TASK INSTRUCTIONS - Take the entries that follow and return exactly the lines from the one holding "Image resolution: width=1226" through the one holding "The image size is (1843, 1036).", both included. Nothing else is needed.

DATA EXTRACTS -

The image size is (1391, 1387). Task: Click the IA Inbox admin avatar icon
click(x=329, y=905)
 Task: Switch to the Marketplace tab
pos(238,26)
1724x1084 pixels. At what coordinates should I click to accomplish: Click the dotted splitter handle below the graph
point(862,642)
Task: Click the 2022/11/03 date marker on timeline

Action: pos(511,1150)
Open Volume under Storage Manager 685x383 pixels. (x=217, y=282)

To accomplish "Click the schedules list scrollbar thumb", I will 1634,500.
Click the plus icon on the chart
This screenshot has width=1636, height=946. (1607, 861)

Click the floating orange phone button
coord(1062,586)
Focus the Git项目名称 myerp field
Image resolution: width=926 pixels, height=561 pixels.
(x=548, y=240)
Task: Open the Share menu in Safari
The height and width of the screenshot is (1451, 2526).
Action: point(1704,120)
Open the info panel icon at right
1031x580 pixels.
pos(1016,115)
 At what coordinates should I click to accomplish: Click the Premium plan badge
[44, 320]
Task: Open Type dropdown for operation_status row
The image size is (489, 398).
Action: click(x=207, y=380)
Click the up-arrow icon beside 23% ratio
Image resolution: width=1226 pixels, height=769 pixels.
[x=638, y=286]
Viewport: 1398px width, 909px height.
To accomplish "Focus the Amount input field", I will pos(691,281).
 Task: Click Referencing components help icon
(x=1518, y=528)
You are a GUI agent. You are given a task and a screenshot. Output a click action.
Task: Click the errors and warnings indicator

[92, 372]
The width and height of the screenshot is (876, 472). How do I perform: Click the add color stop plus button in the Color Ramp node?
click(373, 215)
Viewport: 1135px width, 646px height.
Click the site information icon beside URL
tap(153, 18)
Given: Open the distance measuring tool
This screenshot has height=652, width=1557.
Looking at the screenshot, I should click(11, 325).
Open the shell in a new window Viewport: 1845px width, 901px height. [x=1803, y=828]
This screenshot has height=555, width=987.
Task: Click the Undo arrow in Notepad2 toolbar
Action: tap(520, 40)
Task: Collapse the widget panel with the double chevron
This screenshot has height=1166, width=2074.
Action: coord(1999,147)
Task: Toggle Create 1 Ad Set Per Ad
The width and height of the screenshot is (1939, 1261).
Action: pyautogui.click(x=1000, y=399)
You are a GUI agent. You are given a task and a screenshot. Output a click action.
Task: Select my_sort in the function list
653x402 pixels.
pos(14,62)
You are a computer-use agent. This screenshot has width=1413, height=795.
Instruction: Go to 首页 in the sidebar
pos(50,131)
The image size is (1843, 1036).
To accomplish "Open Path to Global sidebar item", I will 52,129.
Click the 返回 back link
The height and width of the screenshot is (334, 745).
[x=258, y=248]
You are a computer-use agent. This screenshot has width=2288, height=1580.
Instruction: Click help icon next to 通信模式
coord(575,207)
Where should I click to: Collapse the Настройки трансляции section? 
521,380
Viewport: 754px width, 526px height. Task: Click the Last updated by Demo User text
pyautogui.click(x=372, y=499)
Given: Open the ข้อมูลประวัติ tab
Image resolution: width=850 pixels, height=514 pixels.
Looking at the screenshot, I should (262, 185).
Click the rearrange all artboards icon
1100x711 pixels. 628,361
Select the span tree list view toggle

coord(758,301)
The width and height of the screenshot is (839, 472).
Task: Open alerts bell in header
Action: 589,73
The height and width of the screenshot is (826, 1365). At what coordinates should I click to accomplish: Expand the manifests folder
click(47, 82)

RESPONSE -
Image resolution: width=1226 pixels, height=769 pixels.
[x=638, y=286]
Viewport: 1398px width, 909px height.
To accomplish "Focus the Amount input field", I will pos(691,281).
 Task: Click Referencing components help icon
(x=1518, y=528)
You are a GUI agent. You are given a task and a screenshot. Output a click action.
Task: Click the errors and warnings indicator

[92, 372]
The width and height of the screenshot is (876, 472). How do I perform: Click the add color stop plus button in the Color Ramp node?
click(373, 215)
Viewport: 1135px width, 646px height.
Click the site information icon beside URL
tap(153, 18)
Given: Open the distance measuring tool
This screenshot has height=652, width=1557.
Looking at the screenshot, I should click(11, 325).
Open the shell in a new window Viewport: 1845px width, 901px height. [x=1803, y=828]
This screenshot has height=555, width=987.
Task: Click the Undo arrow in Notepad2 toolbar
Action: tap(520, 40)
Task: Collapse the widget panel with the double chevron
This screenshot has height=1166, width=2074.
Action: coord(1999,147)
Task: Toggle Create 1 Ad Set Per Ad
The width and height of the screenshot is (1939, 1261).
Action: pyautogui.click(x=1000, y=399)
You are a GUI agent. You are given a task and a screenshot. Output a click action.
Task: Select my_sort in the function list
653x402 pixels.
pos(14,62)
You are a computer-use agent. This screenshot has width=1413, height=795.
Instruction: Go to 首页 in the sidebar
pos(50,131)
The image size is (1843, 1036).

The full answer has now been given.